Sun Xun’s work is in constant dialogue with art history, and in recognition of this, four prints from the Museum’s collection by Albrecht Dürer will be on view in the exhibition. These works were selected by Sun Xun in recognition of this German Renaissance artist’s influence on his own practice.
Time Spy, Sun Xun’s first 3D film, was commissioned by Audemars Piguet, and premiered in 2016 at Art Basel in Miami, and subsequently was adapted to be shown on multiple screens in New York City’s Times Square. Sun Xun has screened his films at film festivals across the globe, and he has had numerous solo exhibitions, including at The Guggenheim Museum, The Metropolitan Museum of Art, and the Minsheng Art Museum in Shanghai.

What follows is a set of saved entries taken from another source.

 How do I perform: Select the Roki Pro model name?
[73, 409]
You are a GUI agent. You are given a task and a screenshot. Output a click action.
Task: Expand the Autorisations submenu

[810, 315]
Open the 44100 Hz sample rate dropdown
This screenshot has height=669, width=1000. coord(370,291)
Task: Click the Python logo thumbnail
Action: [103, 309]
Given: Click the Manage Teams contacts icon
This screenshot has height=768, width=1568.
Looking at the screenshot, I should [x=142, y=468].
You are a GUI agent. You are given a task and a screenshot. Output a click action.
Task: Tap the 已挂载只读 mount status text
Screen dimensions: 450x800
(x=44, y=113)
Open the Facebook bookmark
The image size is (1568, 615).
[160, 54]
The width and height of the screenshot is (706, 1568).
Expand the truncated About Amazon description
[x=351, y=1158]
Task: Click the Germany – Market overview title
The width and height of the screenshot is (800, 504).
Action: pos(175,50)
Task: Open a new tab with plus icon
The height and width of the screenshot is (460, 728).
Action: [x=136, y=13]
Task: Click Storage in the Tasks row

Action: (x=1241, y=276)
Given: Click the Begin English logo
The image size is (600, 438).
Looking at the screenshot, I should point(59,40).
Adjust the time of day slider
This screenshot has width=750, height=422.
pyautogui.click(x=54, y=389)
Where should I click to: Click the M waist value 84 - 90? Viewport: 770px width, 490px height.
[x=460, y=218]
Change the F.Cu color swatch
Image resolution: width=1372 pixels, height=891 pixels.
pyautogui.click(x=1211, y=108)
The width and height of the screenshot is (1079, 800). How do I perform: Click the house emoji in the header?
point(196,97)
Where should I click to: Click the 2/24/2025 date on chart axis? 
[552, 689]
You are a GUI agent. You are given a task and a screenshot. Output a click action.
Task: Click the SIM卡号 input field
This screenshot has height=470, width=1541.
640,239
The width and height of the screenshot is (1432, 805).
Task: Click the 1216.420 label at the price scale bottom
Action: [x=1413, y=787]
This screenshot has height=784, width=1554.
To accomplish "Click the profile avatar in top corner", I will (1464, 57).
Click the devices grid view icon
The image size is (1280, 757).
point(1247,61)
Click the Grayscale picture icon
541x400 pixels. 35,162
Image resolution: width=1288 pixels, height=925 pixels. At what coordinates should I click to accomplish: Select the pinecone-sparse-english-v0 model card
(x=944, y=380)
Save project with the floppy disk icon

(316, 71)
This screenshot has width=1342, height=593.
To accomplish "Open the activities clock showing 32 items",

The Museum recommends entering the exhibition through Gallery 234 before viewing Time Spy in Gallery 235. The runtime is approximately 10 minutes. The exhibition is curated by Elizabeth Wyckoff, curator of prints, drawings, and photographs; Gretchen Wagner, A.W. Mellon Fellow in prints, drawings, and photographs; Hannah Klemm, assistant curator of modern and contemporary art; and Philip Hu, curator of Asian art.
Large print labels for Sun Xun: Time Spy are available on your own device or at the Taylor Hall Information Center.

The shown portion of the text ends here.